2h37 interminables. J'aurai pu déclarer forfait mais je suis resté sur le ring, et pourtant le film me mettait des coups de plus en plus fort au fur et à mesure que ça avançait.
Alors je ne le renie pas : de temps en temps il y a un joli plan. Il y a Jared Leto qui cabotine pour mon plus grand plaisir. Il y a... euh... ouais.
Mais quand de l'autre on se tape une avalanche de débilité, ça refile vite un affreux mal de crâne et j'ai vite perdu tout ce à quoi je pouvais me raccrocher pour éviter de sombrer.
Bon, il reste les références au Parrain...
Mais citer un si grand nom du cinéma ne fera pas de ton film un aussi grand nom du cinéma.
Là c'est juste de la prétention.
De la bonne grosse prétention... il ne manquait plus que ça.
J'ai déjà parlé du côté tape-à-l'œil mais je n'ai fais qu'effleurer la surface !
Comme on fait un film sur Gucci on va en profiter pour mettre des gros costumes bien chics bien Deluxe lors de défilés à rallonge.
Mais là où Maurizio a l'air de prendre du plaisir à voir ses sujets se déhancher devant lui, le spectateur s'en retrouve bien vite laissé de côté...

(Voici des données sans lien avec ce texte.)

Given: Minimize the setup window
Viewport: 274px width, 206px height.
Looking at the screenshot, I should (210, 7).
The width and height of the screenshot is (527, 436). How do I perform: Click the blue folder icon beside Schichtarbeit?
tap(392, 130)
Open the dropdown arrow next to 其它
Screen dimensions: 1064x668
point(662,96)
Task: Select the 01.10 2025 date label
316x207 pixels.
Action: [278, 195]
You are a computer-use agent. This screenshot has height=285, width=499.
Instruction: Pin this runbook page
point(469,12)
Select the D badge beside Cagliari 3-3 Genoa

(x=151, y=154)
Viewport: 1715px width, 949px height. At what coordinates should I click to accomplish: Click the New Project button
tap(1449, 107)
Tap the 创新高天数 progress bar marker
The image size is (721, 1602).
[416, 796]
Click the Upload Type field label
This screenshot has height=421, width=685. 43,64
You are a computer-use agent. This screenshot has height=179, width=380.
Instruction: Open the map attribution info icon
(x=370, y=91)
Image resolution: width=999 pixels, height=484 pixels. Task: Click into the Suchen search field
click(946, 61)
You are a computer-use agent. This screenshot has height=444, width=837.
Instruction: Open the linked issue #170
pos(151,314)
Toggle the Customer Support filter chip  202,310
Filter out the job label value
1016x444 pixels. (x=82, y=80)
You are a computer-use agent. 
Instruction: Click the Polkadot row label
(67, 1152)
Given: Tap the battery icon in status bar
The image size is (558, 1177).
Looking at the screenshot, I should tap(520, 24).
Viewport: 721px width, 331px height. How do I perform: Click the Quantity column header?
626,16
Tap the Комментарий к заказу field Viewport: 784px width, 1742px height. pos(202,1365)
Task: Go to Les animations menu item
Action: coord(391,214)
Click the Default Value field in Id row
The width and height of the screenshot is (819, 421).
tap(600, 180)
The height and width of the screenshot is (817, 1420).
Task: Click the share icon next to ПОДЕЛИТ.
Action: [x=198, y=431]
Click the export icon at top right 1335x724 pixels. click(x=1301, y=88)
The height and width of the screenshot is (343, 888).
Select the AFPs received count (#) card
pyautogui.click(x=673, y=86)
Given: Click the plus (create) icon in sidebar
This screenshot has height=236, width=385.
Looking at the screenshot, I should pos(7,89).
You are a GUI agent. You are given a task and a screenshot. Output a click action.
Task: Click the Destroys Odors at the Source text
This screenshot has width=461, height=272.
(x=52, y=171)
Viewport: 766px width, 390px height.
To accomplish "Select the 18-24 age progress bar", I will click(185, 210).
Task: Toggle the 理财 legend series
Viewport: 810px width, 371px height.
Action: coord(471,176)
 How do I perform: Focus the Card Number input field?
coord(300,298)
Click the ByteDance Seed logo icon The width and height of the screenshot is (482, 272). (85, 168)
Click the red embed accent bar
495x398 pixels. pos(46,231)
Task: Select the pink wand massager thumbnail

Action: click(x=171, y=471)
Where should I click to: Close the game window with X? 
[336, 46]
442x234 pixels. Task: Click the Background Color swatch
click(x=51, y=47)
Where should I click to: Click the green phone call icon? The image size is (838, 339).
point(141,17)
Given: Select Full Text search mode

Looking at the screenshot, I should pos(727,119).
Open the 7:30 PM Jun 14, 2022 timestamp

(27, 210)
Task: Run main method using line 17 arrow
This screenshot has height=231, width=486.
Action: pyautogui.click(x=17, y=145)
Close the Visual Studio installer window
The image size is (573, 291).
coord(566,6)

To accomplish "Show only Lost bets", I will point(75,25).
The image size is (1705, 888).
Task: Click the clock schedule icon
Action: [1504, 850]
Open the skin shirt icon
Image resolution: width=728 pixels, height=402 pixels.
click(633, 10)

"House of Gucci" semble bien déterminé à prendre son public de haut à coup d'histoire que l'on ne cesse d'artificiellement complexifier et de scènes hot et sexy (qui au moins ont le mérite de ne pas trop être filmées comme des clips de MTV, n'est-ce pas Michael Bay) pour se mettre dans la poche un public facilement impressionnable.
Ah, et des fois on pense quand même à raconter un truc, car pourquoi pas.
J'ai trouvé ce film honnêtement imbuvable. Car déjà avoir refilé le rôle principal à Lady Gaga n'était certainement pas le bon choix (elle est détestable, mais genre passivement détestable, elle est juste inintéressante et gonflante en fait), mais avoir refilé tout le projet à Ridley Scott n'était déjà pas une bonne idée.
Alors que je disais être prêt à retrouver le Ridley Scott des grands jours, on a eu droit au Ridley Scott de "Exodus", de "Robin des Bois", de "Prometheus", on a eu droit au Ridley Scott de l'insipide, de la prétention, de l'immaturité.
Et au vu du potentiel, c'est un énorme gâchis.
Un énorme navet taille XXL.
Peut-être le pire que sir Ridley ait pu nous pondre, et c'est dire venant de celui qui a massacré sa propre franchise avec "Alien : Covenant".
Donc vas-y ! Cite "Le Parrain" autant que tu veux ! Tu l'as déjà égalé avec quelques chefs-d'œuvre passés. Mais t'aurais mieux fais de le citer dans un de tes chefs-d'œuvre que dans un raté remarquable comme "House of Gucci"...
Tu ne veux pas nous laisser entrer dans ta maison Gucci, soit ! Au fond je crois que je préfère rester sur le palier, c'est plus agréable.